Jennings Austin, the former principal of Lincoln High School in McClellanville describes the night of September 21, 1989, as like being on an airliner that you knew was getting ready to crash.
Austin described the night as beginning with gusty winds and heavy rain, in fact he and the 500 residents seeking shelter in the school thought they were going to be just fine, and then the storm surge hit. Austin recalls that water began to rise rapidly just after midnight as McClellanville was directly in the path of the northern eye wall of Hurricane Hugo. “In a matter of about, I would say, three minutes we were knee deep in water and then a minute later we were waist deep in water, an then everybody just completely panicked, ” said Austin. This was the scene as a wall of water 20 feet high washed across the tiny fishing village as Hugo came ashore.
“My first reaction was to try to get everybody to go to the gymnasium. I knew if we got everybody there, the could get on the bleachers,” recalled Austin. As Austin, EMS workers, and deputies tried to open the doors to the school to begin evacuating residents to the gym, they realized the water was already over the doors. They were trapped in the school.

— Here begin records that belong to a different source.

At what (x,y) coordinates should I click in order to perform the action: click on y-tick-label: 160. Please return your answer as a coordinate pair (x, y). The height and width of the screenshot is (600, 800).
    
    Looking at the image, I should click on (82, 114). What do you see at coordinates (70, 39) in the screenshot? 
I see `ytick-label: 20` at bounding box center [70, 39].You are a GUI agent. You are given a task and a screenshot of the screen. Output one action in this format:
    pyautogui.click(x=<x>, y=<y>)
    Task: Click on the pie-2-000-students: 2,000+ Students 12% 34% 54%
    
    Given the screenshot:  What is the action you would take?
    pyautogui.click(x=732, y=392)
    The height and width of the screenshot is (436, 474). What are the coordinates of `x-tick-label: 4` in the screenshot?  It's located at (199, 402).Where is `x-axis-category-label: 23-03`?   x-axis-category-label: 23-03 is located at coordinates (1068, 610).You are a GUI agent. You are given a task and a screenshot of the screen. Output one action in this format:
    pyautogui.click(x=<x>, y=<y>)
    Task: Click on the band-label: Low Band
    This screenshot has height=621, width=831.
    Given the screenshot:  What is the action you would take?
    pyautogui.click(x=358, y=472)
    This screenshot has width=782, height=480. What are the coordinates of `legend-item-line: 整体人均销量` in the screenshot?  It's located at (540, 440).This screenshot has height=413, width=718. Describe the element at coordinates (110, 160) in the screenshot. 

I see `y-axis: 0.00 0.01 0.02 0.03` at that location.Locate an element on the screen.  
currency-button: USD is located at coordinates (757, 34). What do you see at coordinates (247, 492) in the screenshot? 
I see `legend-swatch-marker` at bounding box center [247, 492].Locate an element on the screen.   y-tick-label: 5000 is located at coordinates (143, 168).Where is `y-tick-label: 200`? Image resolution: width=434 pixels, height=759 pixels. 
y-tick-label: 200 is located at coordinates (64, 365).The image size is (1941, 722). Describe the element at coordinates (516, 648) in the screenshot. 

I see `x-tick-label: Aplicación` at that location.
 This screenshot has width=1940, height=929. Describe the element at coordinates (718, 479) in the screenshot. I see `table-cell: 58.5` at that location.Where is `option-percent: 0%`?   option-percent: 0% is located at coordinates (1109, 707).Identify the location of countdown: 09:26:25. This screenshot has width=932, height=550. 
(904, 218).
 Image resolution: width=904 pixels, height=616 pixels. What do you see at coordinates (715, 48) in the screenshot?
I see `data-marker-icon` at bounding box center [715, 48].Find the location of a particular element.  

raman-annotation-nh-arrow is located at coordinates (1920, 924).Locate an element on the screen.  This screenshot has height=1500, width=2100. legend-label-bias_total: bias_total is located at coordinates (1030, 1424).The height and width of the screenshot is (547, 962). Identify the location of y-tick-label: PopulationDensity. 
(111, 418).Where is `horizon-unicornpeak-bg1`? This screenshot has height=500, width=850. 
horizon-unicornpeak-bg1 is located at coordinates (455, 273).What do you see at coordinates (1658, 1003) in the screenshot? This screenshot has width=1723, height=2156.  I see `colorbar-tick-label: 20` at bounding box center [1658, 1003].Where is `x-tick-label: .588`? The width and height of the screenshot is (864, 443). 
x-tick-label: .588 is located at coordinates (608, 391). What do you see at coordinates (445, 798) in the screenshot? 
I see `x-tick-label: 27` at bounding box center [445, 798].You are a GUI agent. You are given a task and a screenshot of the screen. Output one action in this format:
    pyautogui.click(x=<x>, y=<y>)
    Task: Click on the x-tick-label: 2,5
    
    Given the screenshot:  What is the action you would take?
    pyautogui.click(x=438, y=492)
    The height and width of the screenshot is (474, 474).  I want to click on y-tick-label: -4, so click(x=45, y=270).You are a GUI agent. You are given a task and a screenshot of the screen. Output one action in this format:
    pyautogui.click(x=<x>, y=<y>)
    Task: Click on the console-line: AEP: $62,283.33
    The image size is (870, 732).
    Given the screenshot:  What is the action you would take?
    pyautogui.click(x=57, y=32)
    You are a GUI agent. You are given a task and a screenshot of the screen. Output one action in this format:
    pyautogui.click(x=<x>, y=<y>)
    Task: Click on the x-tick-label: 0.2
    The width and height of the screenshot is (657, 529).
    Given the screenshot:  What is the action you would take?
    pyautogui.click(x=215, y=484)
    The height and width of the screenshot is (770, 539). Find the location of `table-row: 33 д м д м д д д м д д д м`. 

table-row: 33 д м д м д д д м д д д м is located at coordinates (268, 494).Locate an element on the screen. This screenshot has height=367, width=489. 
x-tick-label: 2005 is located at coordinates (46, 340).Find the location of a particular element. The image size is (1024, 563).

Austin witnessed residents climbing on top of table, chairs, and even climbing into the ceiling to escape the rising water. They finally found a window they could break in a classroom to get an idea of how deep the water was outside of the high school. Austin and the workers were able to climb onto the roof of the school and stayed there all night holding onto pipes.
As the sun rose, Austin recalls looking at the water lines on the buildings thinking that there was no way anyone below them survived. Luckily he was wrong. All of the people in the shelter did make it through the night.